---- Supplied information

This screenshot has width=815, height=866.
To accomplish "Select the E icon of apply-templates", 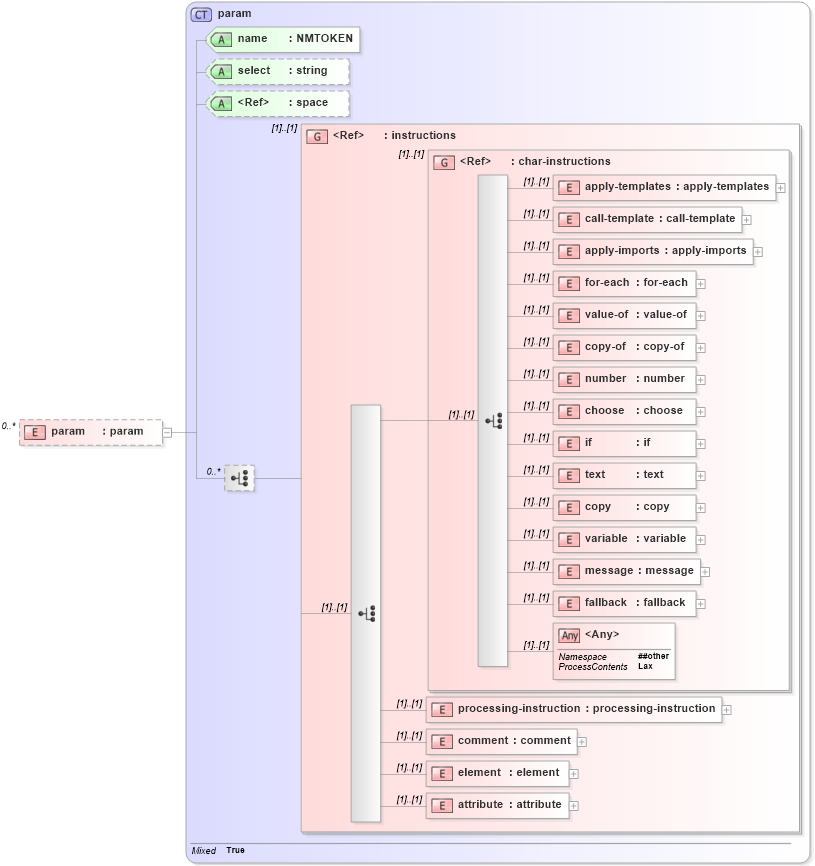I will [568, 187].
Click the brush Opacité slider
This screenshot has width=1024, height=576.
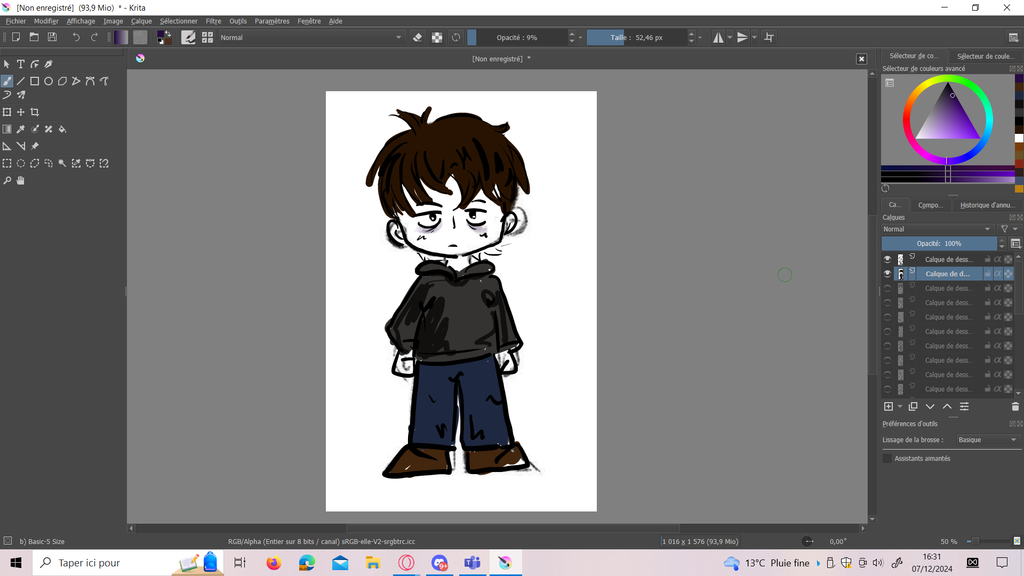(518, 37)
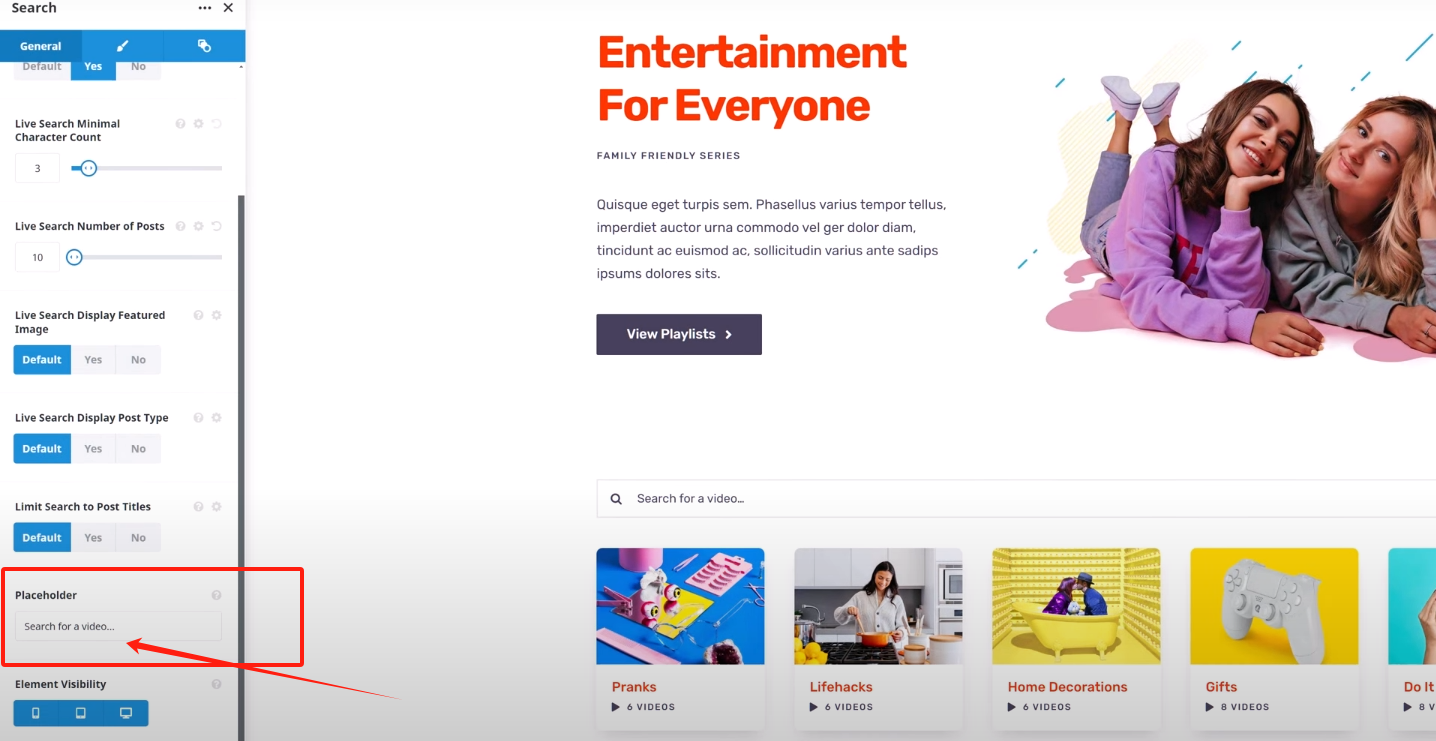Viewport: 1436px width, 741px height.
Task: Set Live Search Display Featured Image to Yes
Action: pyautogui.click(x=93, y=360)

--------
---- Supplied information

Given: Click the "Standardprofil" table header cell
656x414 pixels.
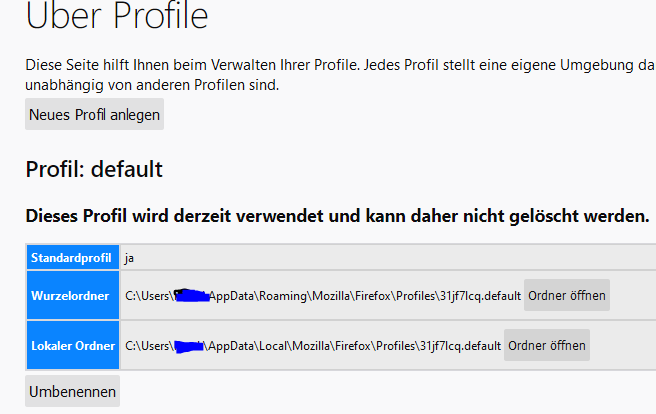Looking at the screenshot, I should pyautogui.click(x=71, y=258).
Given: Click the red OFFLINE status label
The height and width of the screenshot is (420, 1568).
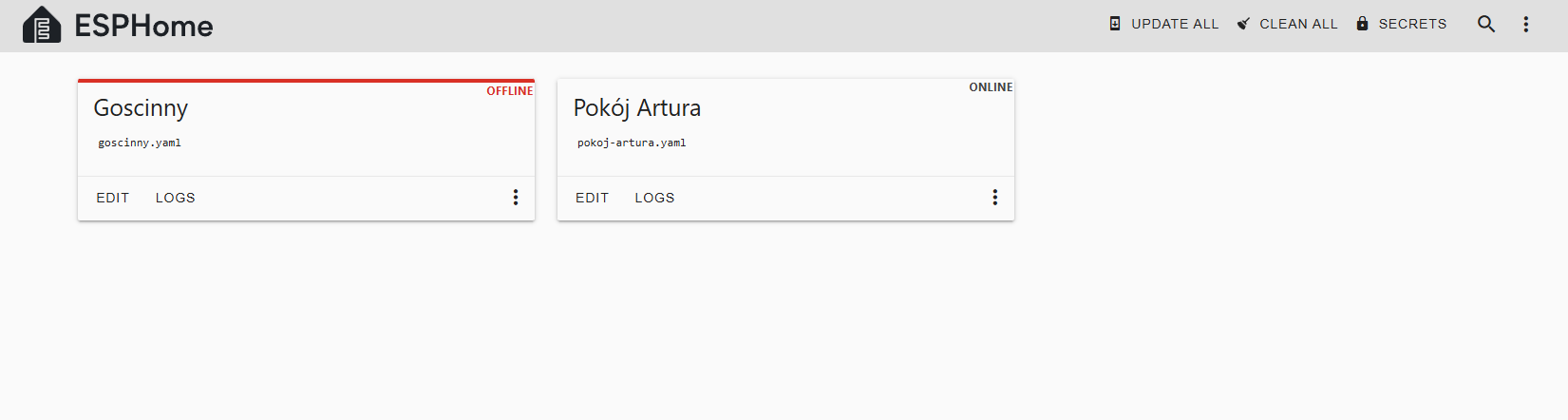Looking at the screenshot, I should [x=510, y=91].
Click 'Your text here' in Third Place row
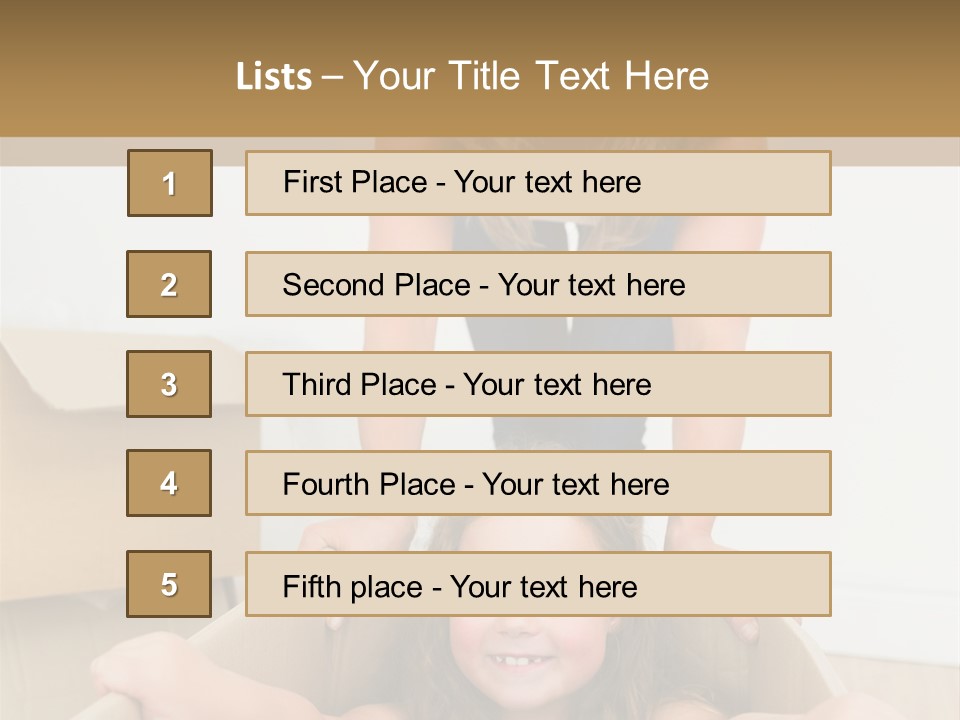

--------
---- Supplied information

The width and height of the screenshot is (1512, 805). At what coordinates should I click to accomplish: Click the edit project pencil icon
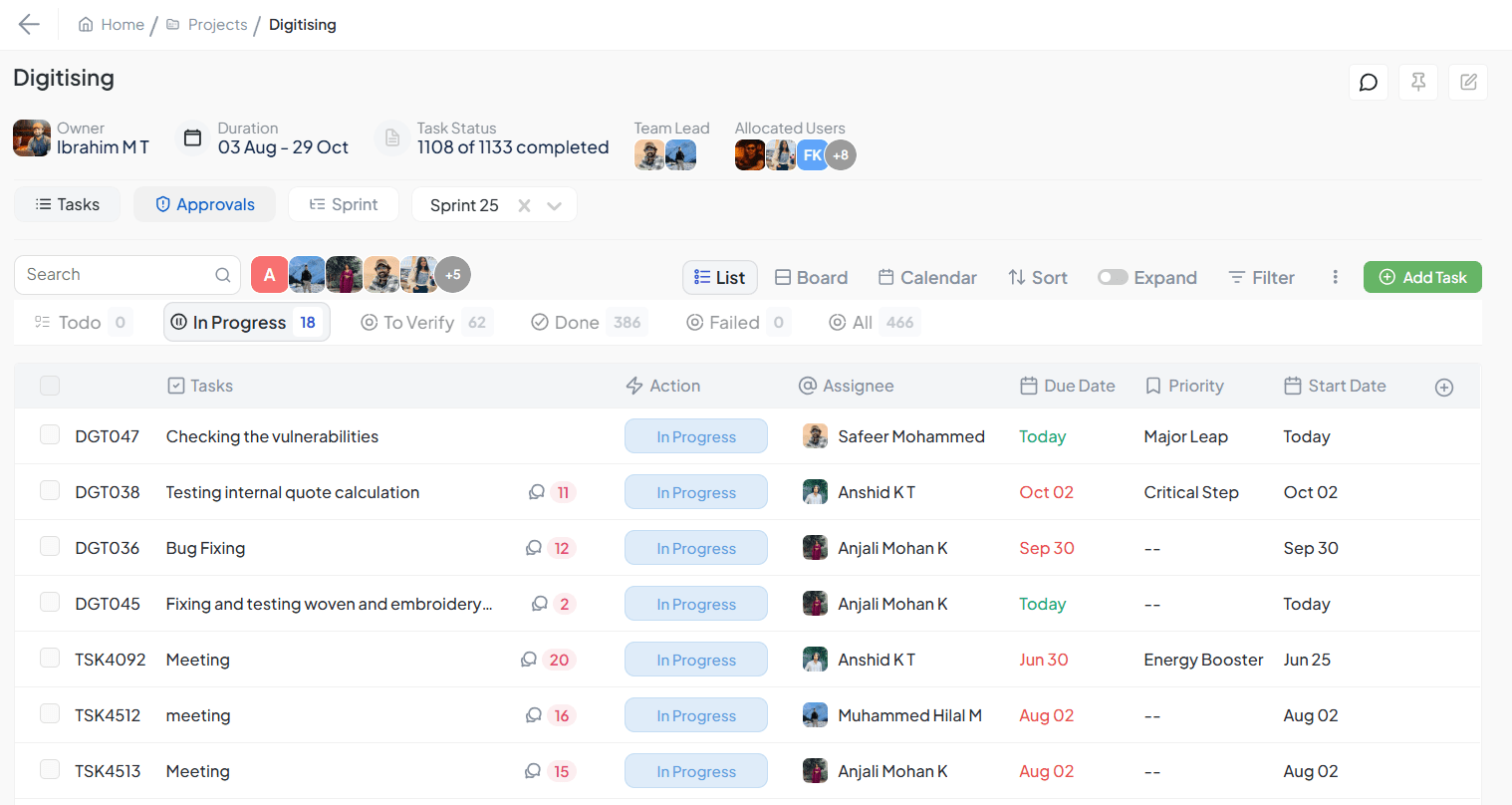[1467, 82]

--------

[Work task] Return each line from the records that includes the word "Given".

[Solution to the problem]
Given: Click the "Standardprofil" table header cell
Given: Click the red OFFLINE status label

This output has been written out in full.